Task objective
Give these rows again with "How do I perform" swapped for "How can I do" throughout, changing nothing else.

Material for this exercise

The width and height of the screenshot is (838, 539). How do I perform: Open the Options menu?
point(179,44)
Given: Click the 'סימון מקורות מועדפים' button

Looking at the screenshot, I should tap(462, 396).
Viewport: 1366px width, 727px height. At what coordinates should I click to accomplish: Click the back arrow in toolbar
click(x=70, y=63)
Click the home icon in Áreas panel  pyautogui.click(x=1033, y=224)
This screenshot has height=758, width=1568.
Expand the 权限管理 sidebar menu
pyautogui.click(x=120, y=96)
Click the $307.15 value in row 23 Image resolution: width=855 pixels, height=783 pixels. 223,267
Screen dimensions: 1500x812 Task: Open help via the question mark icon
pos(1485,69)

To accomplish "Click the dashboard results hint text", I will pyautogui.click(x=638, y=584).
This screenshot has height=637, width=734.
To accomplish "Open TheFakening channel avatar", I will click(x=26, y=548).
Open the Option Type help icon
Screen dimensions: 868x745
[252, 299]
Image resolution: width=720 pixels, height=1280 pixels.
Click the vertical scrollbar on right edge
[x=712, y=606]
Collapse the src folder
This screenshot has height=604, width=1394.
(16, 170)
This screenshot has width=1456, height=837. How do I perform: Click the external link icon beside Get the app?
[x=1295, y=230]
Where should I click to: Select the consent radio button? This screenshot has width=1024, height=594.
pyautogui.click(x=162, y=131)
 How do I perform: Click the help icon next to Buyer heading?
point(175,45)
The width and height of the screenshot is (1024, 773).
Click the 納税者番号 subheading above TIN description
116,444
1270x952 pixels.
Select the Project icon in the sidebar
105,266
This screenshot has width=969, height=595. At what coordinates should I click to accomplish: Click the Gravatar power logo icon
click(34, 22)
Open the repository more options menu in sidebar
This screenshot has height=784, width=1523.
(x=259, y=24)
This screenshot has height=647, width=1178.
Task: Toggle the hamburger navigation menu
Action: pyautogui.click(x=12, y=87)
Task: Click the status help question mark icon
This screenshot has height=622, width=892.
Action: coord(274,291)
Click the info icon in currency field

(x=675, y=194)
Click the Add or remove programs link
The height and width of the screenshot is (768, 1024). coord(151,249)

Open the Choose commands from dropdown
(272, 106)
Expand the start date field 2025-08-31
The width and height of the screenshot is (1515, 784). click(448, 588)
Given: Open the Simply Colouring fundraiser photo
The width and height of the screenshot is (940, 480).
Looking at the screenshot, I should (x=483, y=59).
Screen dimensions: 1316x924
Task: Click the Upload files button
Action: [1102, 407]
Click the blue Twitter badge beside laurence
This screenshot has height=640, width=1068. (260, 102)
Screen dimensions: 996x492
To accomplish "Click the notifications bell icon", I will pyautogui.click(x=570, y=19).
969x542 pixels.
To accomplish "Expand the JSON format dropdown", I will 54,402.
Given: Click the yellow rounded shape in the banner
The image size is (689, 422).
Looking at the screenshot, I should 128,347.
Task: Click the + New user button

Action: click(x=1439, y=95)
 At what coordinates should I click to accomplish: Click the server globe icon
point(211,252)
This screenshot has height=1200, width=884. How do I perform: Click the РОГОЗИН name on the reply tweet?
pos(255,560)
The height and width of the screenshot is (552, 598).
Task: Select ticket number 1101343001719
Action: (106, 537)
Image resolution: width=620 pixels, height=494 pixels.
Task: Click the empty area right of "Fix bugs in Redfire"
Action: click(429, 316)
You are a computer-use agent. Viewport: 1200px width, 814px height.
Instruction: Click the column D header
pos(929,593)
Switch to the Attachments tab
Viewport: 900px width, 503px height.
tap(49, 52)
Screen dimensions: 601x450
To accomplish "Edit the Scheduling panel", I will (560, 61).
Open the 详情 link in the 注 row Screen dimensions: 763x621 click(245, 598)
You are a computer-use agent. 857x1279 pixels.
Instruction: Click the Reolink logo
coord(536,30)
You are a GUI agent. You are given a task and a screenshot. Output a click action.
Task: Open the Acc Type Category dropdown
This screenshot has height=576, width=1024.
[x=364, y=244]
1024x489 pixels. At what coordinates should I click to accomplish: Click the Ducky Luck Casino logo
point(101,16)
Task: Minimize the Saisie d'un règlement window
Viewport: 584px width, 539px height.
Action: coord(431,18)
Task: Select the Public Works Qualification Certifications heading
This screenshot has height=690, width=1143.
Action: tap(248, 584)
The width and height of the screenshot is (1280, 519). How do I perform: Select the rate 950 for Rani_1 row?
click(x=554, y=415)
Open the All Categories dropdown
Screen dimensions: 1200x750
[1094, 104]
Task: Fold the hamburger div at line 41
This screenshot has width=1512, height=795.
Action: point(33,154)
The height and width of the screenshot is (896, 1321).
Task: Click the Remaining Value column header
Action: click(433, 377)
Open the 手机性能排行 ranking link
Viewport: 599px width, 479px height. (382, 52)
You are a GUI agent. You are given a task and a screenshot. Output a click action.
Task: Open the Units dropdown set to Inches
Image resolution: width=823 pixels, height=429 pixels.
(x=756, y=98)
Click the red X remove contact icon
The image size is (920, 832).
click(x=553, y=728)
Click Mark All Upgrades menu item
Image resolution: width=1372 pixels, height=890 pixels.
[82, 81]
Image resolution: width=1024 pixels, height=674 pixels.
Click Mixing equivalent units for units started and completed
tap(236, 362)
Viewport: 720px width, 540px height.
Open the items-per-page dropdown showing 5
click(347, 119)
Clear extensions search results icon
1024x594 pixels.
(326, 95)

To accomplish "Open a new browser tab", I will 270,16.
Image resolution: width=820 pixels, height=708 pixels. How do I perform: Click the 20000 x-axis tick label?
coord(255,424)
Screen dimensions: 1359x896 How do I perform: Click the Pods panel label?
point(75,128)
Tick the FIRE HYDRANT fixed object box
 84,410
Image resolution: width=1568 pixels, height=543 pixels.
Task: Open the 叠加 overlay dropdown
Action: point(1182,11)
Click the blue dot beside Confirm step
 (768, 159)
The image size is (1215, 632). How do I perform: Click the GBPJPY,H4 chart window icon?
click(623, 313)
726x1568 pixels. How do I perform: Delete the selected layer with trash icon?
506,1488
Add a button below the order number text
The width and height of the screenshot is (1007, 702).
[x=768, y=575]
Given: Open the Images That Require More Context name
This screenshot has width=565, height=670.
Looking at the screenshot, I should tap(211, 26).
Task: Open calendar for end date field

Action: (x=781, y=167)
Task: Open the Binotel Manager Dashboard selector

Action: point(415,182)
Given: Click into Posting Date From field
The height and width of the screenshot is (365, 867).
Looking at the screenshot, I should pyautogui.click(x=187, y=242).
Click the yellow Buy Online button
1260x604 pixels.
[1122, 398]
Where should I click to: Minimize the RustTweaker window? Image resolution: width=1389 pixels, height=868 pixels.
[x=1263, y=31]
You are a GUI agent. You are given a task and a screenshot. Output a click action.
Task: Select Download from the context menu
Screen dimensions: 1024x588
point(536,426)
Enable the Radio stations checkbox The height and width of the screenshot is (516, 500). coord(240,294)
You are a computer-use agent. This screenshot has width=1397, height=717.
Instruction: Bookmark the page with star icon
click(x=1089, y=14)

Written solution
The width and height of the screenshot is (838, 539). How can I do: Open the Options menu?
point(179,44)
Given: Click the 'סימון מקורות מועדפים' button

Looking at the screenshot, I should tap(462, 396).
Viewport: 1366px width, 727px height. At what coordinates should I click to accomplish: Click the back arrow in toolbar
click(x=70, y=63)
Click the home icon in Áreas panel  pyautogui.click(x=1033, y=224)
This screenshot has height=758, width=1568.
Expand the 权限管理 sidebar menu
pyautogui.click(x=120, y=96)
Click the $307.15 value in row 23 Image resolution: width=855 pixels, height=783 pixels. 223,267
Screen dimensions: 1500x812 Task: Open help via the question mark icon
pos(1485,69)

To accomplish "Click the dashboard results hint text", I will pyautogui.click(x=638, y=584).
This screenshot has height=637, width=734.
To accomplish "Open TheFakening channel avatar", I will click(x=26, y=548).
Open the Option Type help icon
Screen dimensions: 868x745
[252, 299]
Image resolution: width=720 pixels, height=1280 pixels.
Click the vertical scrollbar on right edge
[x=712, y=606]
Collapse the src folder
This screenshot has height=604, width=1394.
(16, 170)
This screenshot has width=1456, height=837. How can I do: Click the external link icon beside Get the app?
[x=1295, y=230]
Where should I click to: Select the consent radio button? This screenshot has width=1024, height=594.
pyautogui.click(x=162, y=131)
 How can I do: Click the help icon next to Buyer heading?
point(175,45)
The width and height of the screenshot is (1024, 773).
Click the 納税者番号 subheading above TIN description
116,444
1270x952 pixels.
Select the Project icon in the sidebar
105,266
This screenshot has width=969, height=595. At what coordinates should I click to accomplish: Click the Gravatar power logo icon
click(34, 22)
Open the repository more options menu in sidebar
This screenshot has height=784, width=1523.
(x=259, y=24)
This screenshot has height=647, width=1178.
Task: Toggle the hamburger navigation menu
Action: pyautogui.click(x=12, y=87)
Task: Click the status help question mark icon
This screenshot has height=622, width=892.
Action: coord(274,291)
Click the info icon in currency field

(x=675, y=194)
Click the Add or remove programs link
The height and width of the screenshot is (768, 1024). coord(151,249)

Open the Choose commands from dropdown
(272, 106)
Expand the start date field 2025-08-31
The width and height of the screenshot is (1515, 784). click(448, 588)
Given: Open the Simply Colouring fundraiser photo
The width and height of the screenshot is (940, 480).
Looking at the screenshot, I should (x=483, y=59).
Screen dimensions: 1316x924
Task: Click the Upload files button
Action: [1102, 407]
Click the blue Twitter badge beside laurence
This screenshot has height=640, width=1068. (260, 102)
Screen dimensions: 996x492
To accomplish "Click the notifications bell icon", I will pyautogui.click(x=570, y=19).
969x542 pixels.
To accomplish "Expand the JSON format dropdown", I will 54,402.
Given: Click the yellow rounded shape in the banner
The image size is (689, 422).
Looking at the screenshot, I should 128,347.
Task: Click the + New user button

Action: click(x=1439, y=95)
 At what coordinates should I click to accomplish: Click the server globe icon
point(211,252)
This screenshot has height=1200, width=884. How can I do: Click the РОГОЗИН name on the reply tweet?
pos(255,560)
The height and width of the screenshot is (552, 598).
Task: Select ticket number 1101343001719
Action: (106, 537)
Image resolution: width=620 pixels, height=494 pixels.
Task: Click the empty area right of "Fix bugs in Redfire"
Action: click(429, 316)
You are a computer-use agent. Viewport: 1200px width, 814px height.
Instruction: Click the column D header
pos(929,593)
Switch to the Attachments tab
Viewport: 900px width, 503px height.
tap(49, 52)
Screen dimensions: 601x450
To accomplish "Edit the Scheduling panel", I will (560, 61).
Open the 详情 link in the 注 row Screen dimensions: 763x621 click(245, 598)
You are a computer-use agent. 857x1279 pixels.
Instruction: Click the Reolink logo
coord(536,30)
You are a GUI agent. You are given a task and a screenshot. Output a click action.
Task: Open the Acc Type Category dropdown
This screenshot has height=576, width=1024.
[x=364, y=244]
1024x489 pixels. At what coordinates should I click to accomplish: Click the Ducky Luck Casino logo
point(101,16)
Task: Minimize the Saisie d'un règlement window
Viewport: 584px width, 539px height.
Action: coord(431,18)
Task: Select the Public Works Qualification Certifications heading
This screenshot has height=690, width=1143.
Action: tap(248, 584)
The width and height of the screenshot is (1280, 519). How can I do: Select the rate 950 for Rani_1 row?
click(x=554, y=415)
Open the All Categories dropdown
Screen dimensions: 1200x750
[1094, 104]
Task: Fold the hamburger div at line 41
This screenshot has width=1512, height=795.
Action: point(33,154)
The height and width of the screenshot is (896, 1321).
Task: Click the Remaining Value column header
Action: click(433, 377)
Open the 手机性能排行 ranking link
Viewport: 599px width, 479px height. (382, 52)
You are a GUI agent. You are given a task and a screenshot. Output a click action.
Task: Open the Units dropdown set to Inches
Image resolution: width=823 pixels, height=429 pixels.
(x=756, y=98)
Click the red X remove contact icon
The image size is (920, 832).
click(x=553, y=728)
Click Mark All Upgrades menu item
Image resolution: width=1372 pixels, height=890 pixels.
[82, 81]
Image resolution: width=1024 pixels, height=674 pixels.
Click Mixing equivalent units for units started and completed
tap(236, 362)
Viewport: 720px width, 540px height.
Open the items-per-page dropdown showing 5
click(347, 119)
Clear extensions search results icon
1024x594 pixels.
(326, 95)

To accomplish "Open a new browser tab", I will 270,16.
Image resolution: width=820 pixels, height=708 pixels. How can I do: Click the 20000 x-axis tick label?
coord(255,424)
Screen dimensions: 1359x896 How can I do: Click the Pods panel label?
point(75,128)
Tick the FIRE HYDRANT fixed object box
 84,410
Image resolution: width=1568 pixels, height=543 pixels.
Task: Open the 叠加 overlay dropdown
Action: point(1182,11)
Click the blue dot beside Confirm step
 (768, 159)
The image size is (1215, 632). How can I do: Click the GBPJPY,H4 chart window icon?
click(623, 313)
726x1568 pixels. How can I do: Delete the selected layer with trash icon?
506,1488
Add a button below the order number text
The width and height of the screenshot is (1007, 702).
[x=768, y=575]
Given: Open the Images That Require More Context name
This screenshot has width=565, height=670.
Looking at the screenshot, I should tap(211, 26).
Task: Open calendar for end date field

Action: (x=781, y=167)
Task: Open the Binotel Manager Dashboard selector

Action: point(415,182)
Given: Click into Posting Date From field
The height and width of the screenshot is (365, 867).
Looking at the screenshot, I should pyautogui.click(x=187, y=242).
Click the yellow Buy Online button
1260x604 pixels.
[1122, 398]
Where should I click to: Minimize the RustTweaker window? Image resolution: width=1389 pixels, height=868 pixels.
[x=1263, y=31]
You are a GUI agent. You are given a task and a screenshot. Output a click action.
Task: Select Download from the context menu
Screen dimensions: 1024x588
point(536,426)
Enable the Radio stations checkbox The height and width of the screenshot is (516, 500). coord(240,294)
You are a computer-use agent. This screenshot has width=1397, height=717.
Instruction: Bookmark the page with star icon
click(x=1089, y=14)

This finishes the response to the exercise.